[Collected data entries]
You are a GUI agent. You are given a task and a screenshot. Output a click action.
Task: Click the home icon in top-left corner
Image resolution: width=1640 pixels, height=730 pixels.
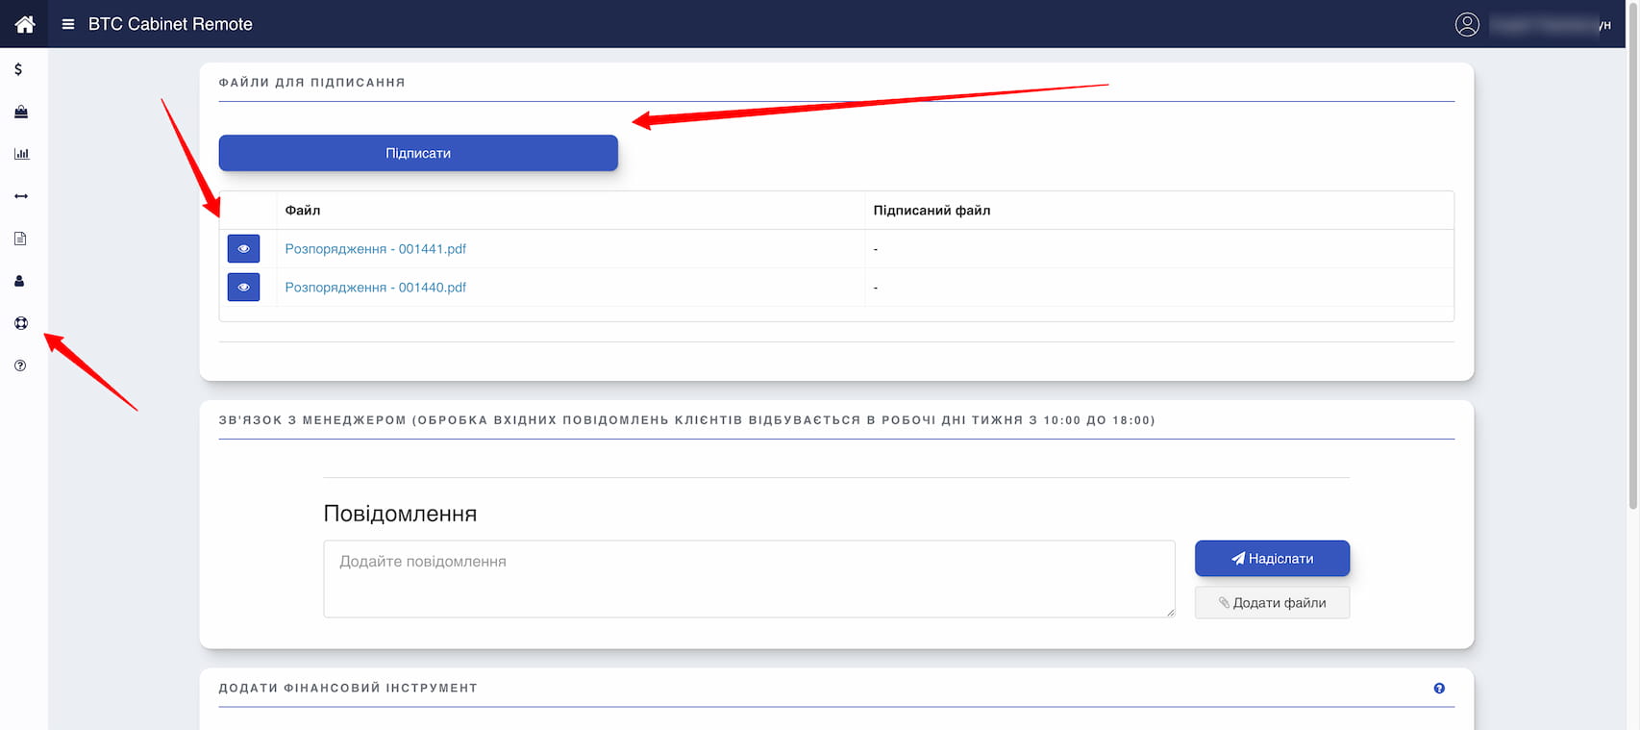(x=24, y=24)
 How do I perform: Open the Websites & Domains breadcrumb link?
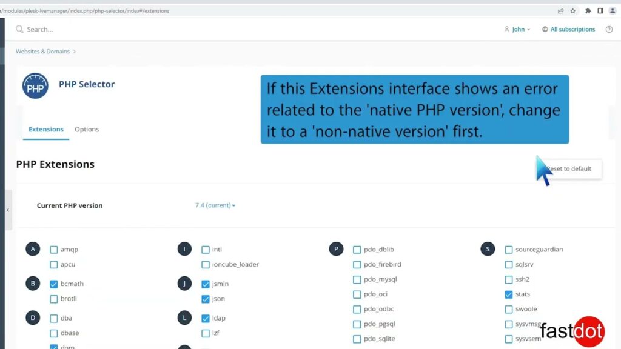click(x=42, y=52)
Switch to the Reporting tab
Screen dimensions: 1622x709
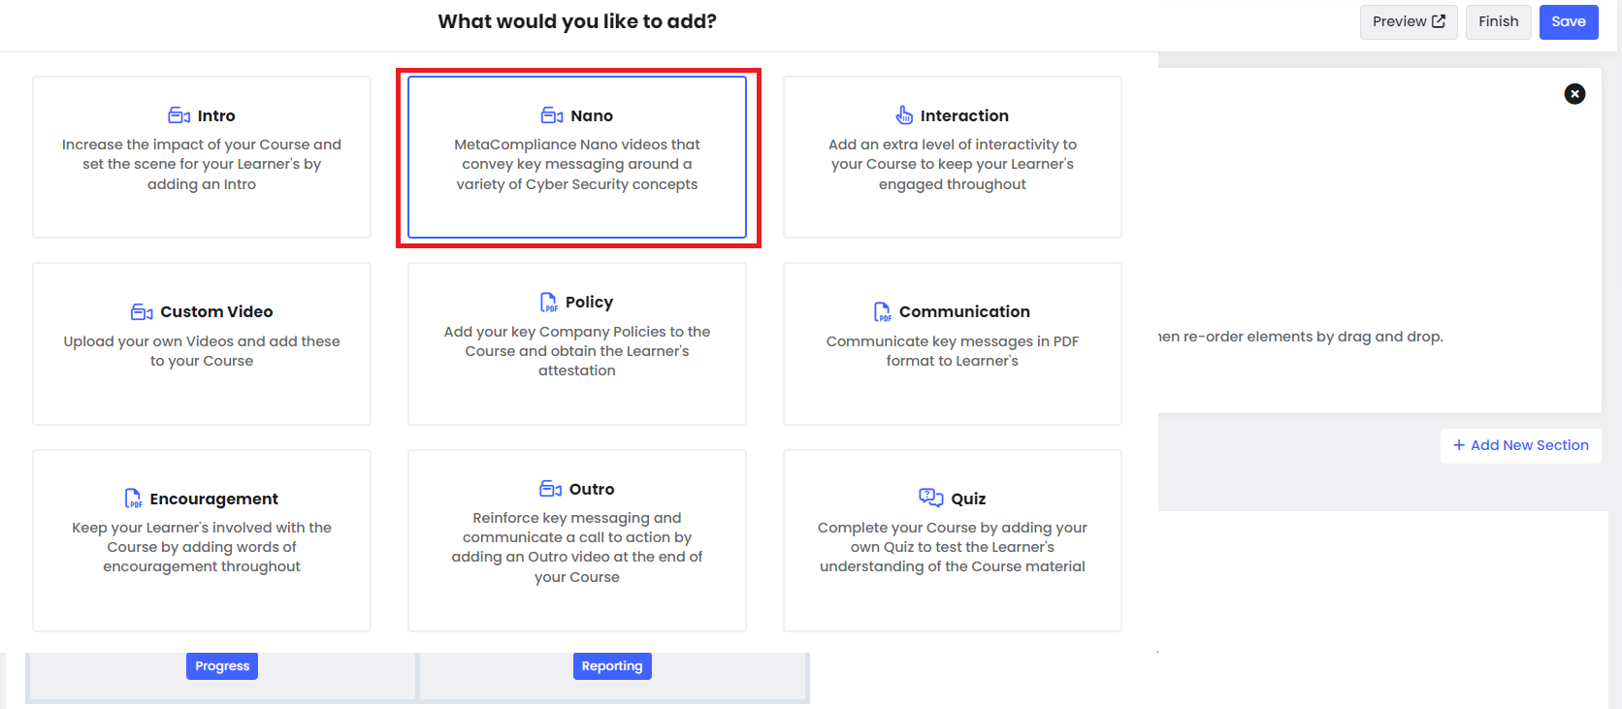pyautogui.click(x=612, y=665)
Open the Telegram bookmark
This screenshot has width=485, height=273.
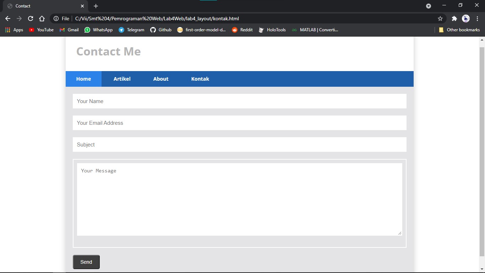coord(131,30)
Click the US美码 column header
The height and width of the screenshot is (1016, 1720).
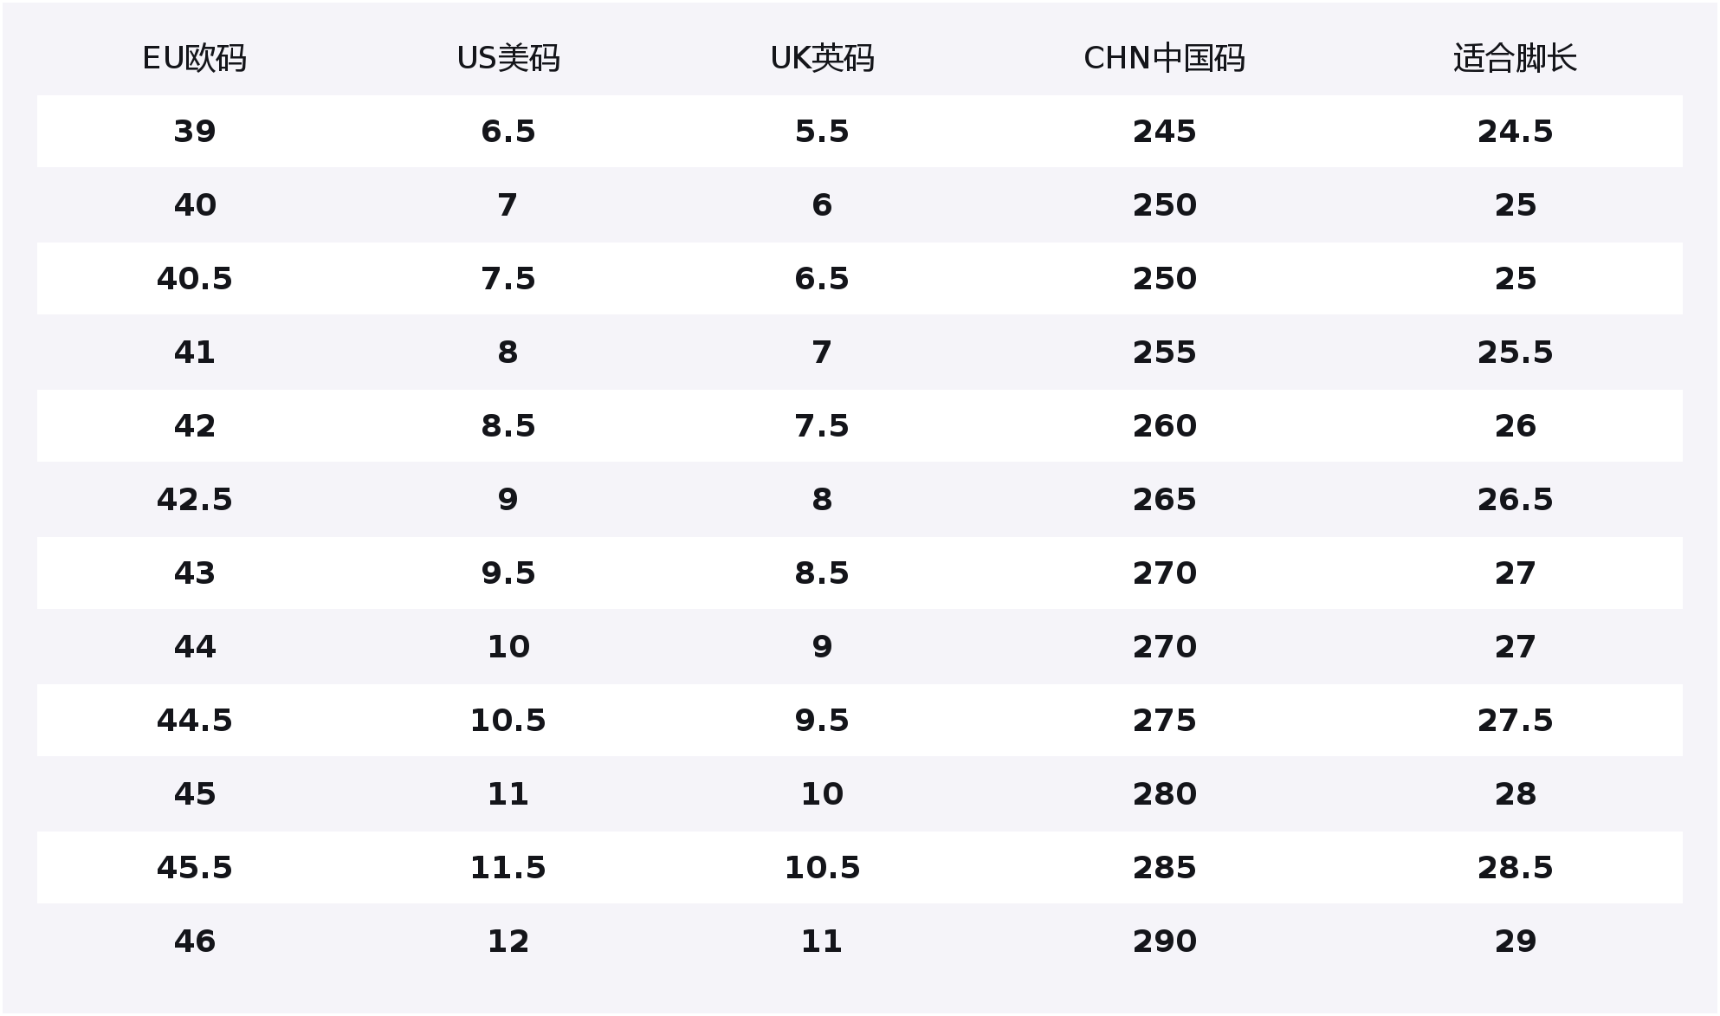pos(508,58)
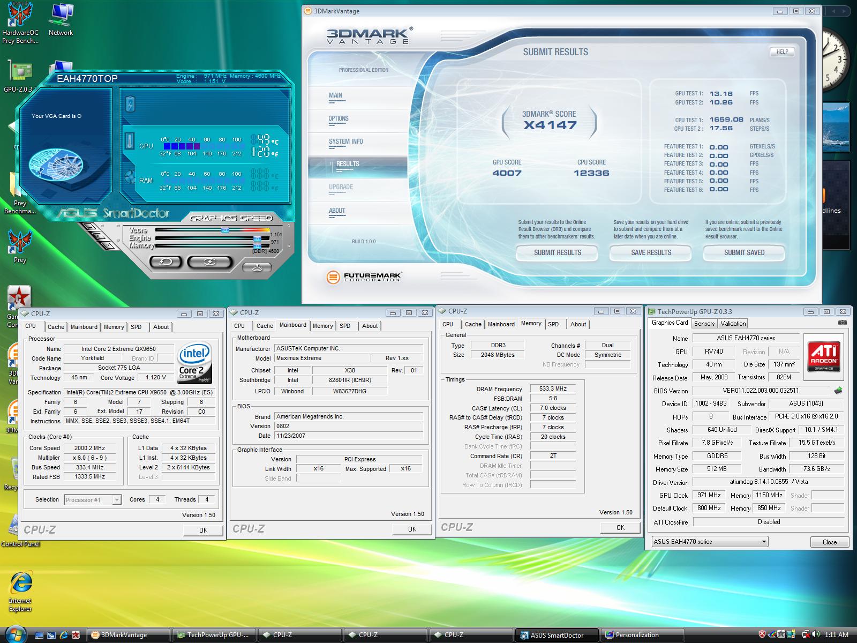Screen dimensions: 857x643
Task: Expand the Processor #1 selection dropdown
Action: pos(116,500)
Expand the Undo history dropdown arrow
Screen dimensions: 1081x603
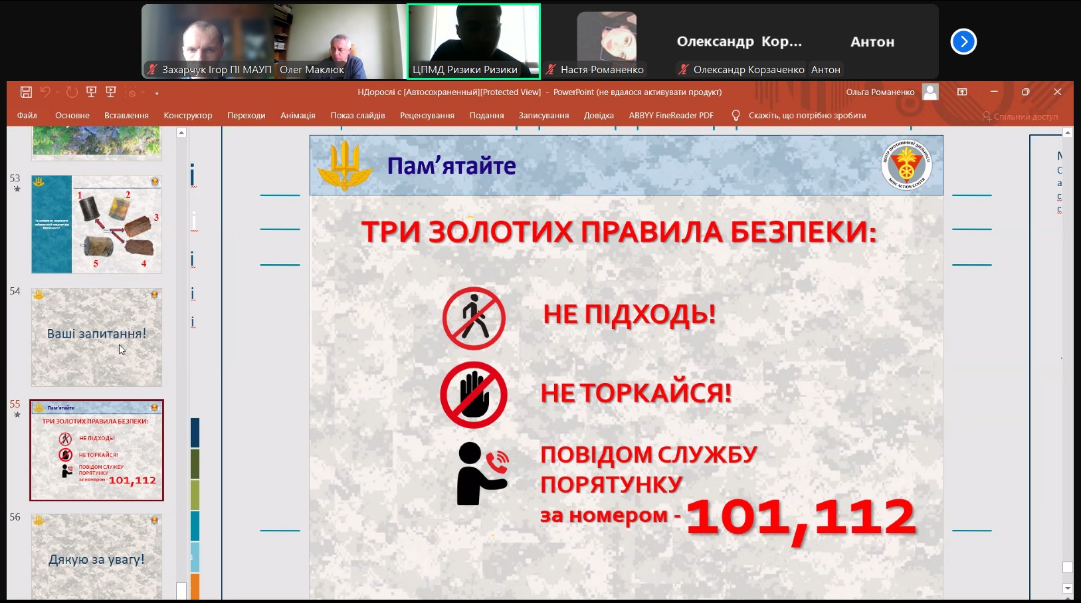click(58, 92)
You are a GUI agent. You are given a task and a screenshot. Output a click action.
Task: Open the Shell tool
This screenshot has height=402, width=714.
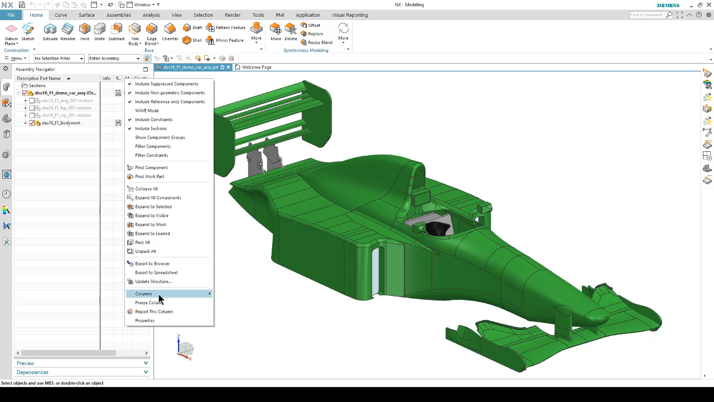(196, 40)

* What to produce:
Retype each entry precisely. Skip images entirely.

* Response to the task:
You are a GUI agent. You are given a task and a screenshot. Output a click action.
Task: Click the home icon in top-left corner
Image resolution: width=1640 pixels, height=730 pixels.
(x=24, y=24)
 How do I perform: Open the Websites & Domains breadcrumb link?
click(x=42, y=52)
Switch to the Reporting tab
Screen dimensions: 1622x709
pyautogui.click(x=612, y=665)
Open the Telegram bookmark
This screenshot has width=485, height=273.
coord(131,30)
Click the US美码 column header
The height and width of the screenshot is (1016, 1720).
pos(508,58)
Screen dimensions: 857x643
Task: Expand the Processor #1 selection dropdown
Action: pos(116,500)
Expand the Undo history dropdown arrow
Screen dimensions: 1081x603
click(58, 92)
You are a GUI agent. You are given a task and a screenshot. Output a click action.
Task: Open the Shell tool
This screenshot has height=402, width=714.
(196, 40)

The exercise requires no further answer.